#### WORK TO BE COMPLETED:
Each of the following records is to be output exactly.

#### RECORDS FOR PROCESSING:
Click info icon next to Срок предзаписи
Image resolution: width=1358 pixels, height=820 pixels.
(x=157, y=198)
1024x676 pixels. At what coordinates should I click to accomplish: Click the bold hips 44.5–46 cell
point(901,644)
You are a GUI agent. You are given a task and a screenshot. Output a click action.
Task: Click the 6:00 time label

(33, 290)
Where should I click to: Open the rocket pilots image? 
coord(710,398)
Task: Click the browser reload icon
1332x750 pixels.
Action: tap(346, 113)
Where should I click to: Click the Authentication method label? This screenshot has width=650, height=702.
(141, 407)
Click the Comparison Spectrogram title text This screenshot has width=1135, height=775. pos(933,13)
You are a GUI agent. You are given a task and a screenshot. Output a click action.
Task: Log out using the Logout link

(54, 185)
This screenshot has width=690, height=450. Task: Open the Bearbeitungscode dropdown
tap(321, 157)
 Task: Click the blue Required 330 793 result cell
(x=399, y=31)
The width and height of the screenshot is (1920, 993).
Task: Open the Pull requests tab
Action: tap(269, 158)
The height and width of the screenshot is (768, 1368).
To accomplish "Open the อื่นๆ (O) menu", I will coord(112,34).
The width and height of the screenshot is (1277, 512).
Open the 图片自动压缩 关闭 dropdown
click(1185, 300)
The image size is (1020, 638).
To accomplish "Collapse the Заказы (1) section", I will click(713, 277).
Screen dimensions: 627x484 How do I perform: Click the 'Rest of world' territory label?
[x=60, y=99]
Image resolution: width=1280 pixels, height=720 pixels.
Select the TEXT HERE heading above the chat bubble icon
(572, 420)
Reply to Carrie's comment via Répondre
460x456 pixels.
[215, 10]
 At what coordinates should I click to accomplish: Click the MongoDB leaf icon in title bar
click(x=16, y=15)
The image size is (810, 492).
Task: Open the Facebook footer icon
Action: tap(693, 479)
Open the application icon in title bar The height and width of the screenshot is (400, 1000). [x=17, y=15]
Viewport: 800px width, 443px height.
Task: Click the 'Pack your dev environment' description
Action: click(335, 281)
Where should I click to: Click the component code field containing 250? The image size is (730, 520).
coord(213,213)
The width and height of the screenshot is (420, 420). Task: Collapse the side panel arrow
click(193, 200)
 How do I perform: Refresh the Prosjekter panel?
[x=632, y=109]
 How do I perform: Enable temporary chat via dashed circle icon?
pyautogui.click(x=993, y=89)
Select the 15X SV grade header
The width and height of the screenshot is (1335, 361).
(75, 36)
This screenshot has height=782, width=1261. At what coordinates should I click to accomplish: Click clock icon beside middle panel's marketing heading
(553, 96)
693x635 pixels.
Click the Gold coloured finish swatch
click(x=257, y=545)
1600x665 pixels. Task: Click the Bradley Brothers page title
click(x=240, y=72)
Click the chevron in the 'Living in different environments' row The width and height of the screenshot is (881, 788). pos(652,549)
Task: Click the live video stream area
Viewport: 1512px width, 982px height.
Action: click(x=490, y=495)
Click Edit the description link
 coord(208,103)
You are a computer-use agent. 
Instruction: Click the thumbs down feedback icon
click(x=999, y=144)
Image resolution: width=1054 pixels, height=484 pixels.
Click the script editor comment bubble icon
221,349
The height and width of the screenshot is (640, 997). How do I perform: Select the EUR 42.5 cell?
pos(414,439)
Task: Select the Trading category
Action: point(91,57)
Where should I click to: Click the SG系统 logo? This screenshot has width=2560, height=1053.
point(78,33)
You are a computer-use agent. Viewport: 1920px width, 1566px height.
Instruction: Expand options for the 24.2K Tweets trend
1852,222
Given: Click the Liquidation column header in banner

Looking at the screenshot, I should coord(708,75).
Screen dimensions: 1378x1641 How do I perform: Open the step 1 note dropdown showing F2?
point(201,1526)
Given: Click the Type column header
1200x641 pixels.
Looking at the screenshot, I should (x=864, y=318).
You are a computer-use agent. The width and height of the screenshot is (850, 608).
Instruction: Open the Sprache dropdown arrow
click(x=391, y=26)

#### WRITTEN RESPONSE:
Click info icon next to Срок предзаписи
Image resolution: width=1358 pixels, height=820 pixels.
(x=157, y=198)
1024x676 pixels. At what coordinates should I click to accomplish: Click the bold hips 44.5–46 cell
point(901,644)
You are a GUI agent. You are given a task and a screenshot. Output a click action.
Task: Click the 6:00 time label

(33, 290)
Where should I click to: Open the rocket pilots image? 
coord(710,398)
Task: Click the browser reload icon
1332x750 pixels.
Action: tap(346, 113)
Where should I click to: Click the Authentication method label? This screenshot has width=650, height=702.
(141, 407)
Click the Comparison Spectrogram title text This screenshot has width=1135, height=775. pos(933,13)
You are a GUI agent. You are given a task and a screenshot. Output a click action.
Task: Log out using the Logout link

(54, 185)
This screenshot has width=690, height=450. Task: Open the Bearbeitungscode dropdown
tap(321, 157)
 Task: Click the blue Required 330 793 result cell
(x=399, y=31)
The width and height of the screenshot is (1920, 993).
Task: Open the Pull requests tab
Action: tap(269, 158)
The height and width of the screenshot is (768, 1368).
To accomplish "Open the อื่นๆ (O) menu", I will coord(112,34).
The width and height of the screenshot is (1277, 512).
Open the 图片自动压缩 关闭 dropdown
click(1185, 300)
The image size is (1020, 638).
To accomplish "Collapse the Заказы (1) section", I will click(713, 277).
Screen dimensions: 627x484 How do I perform: Click the 'Rest of world' territory label?
[x=60, y=99]
Image resolution: width=1280 pixels, height=720 pixels.
Select the TEXT HERE heading above the chat bubble icon
(572, 420)
Reply to Carrie's comment via Répondre
460x456 pixels.
[215, 10]
 At what coordinates should I click to accomplish: Click the MongoDB leaf icon in title bar
click(x=16, y=15)
The image size is (810, 492).
Task: Open the Facebook footer icon
Action: tap(693, 479)
Open the application icon in title bar The height and width of the screenshot is (400, 1000). [x=17, y=15]
Viewport: 800px width, 443px height.
Task: Click the 'Pack your dev environment' description
Action: click(335, 281)
Where should I click to: Click the component code field containing 250? The image size is (730, 520).
coord(213,213)
The width and height of the screenshot is (420, 420). Task: Collapse the side panel arrow
click(193, 200)
 How do I perform: Refresh the Prosjekter panel?
[x=632, y=109]
 How do I perform: Enable temporary chat via dashed circle icon?
pyautogui.click(x=993, y=89)
Select the 15X SV grade header
The width and height of the screenshot is (1335, 361).
(75, 36)
This screenshot has height=782, width=1261. At what coordinates should I click to accomplish: Click clock icon beside middle panel's marketing heading
(553, 96)
693x635 pixels.
Click the Gold coloured finish swatch
click(x=257, y=545)
1600x665 pixels. Task: Click the Bradley Brothers page title
click(x=240, y=72)
Click the chevron in the 'Living in different environments' row The width and height of the screenshot is (881, 788). pos(652,549)
Task: Click the live video stream area
Viewport: 1512px width, 982px height.
Action: click(x=490, y=495)
Click Edit the description link
 coord(208,103)
You are a computer-use agent. 
Instruction: Click the thumbs down feedback icon
click(x=999, y=144)
Image resolution: width=1054 pixels, height=484 pixels.
Click the script editor comment bubble icon
221,349
The height and width of the screenshot is (640, 997). How do I perform: Select the EUR 42.5 cell?
pos(414,439)
Task: Select the Trading category
Action: point(91,57)
Where should I click to: Click the SG系统 logo? This screenshot has width=2560, height=1053.
point(78,33)
You are a computer-use agent. Viewport: 1920px width, 1566px height.
Instruction: Expand options for the 24.2K Tweets trend
1852,222
Given: Click the Liquidation column header in banner

Looking at the screenshot, I should coord(708,75).
Screen dimensions: 1378x1641 How do I perform: Open the step 1 note dropdown showing F2?
point(201,1526)
Given: Click the Type column header
1200x641 pixels.
Looking at the screenshot, I should (x=864, y=318).
You are a computer-use agent. The width and height of the screenshot is (850, 608).
Instruction: Open the Sprache dropdown arrow
click(x=391, y=26)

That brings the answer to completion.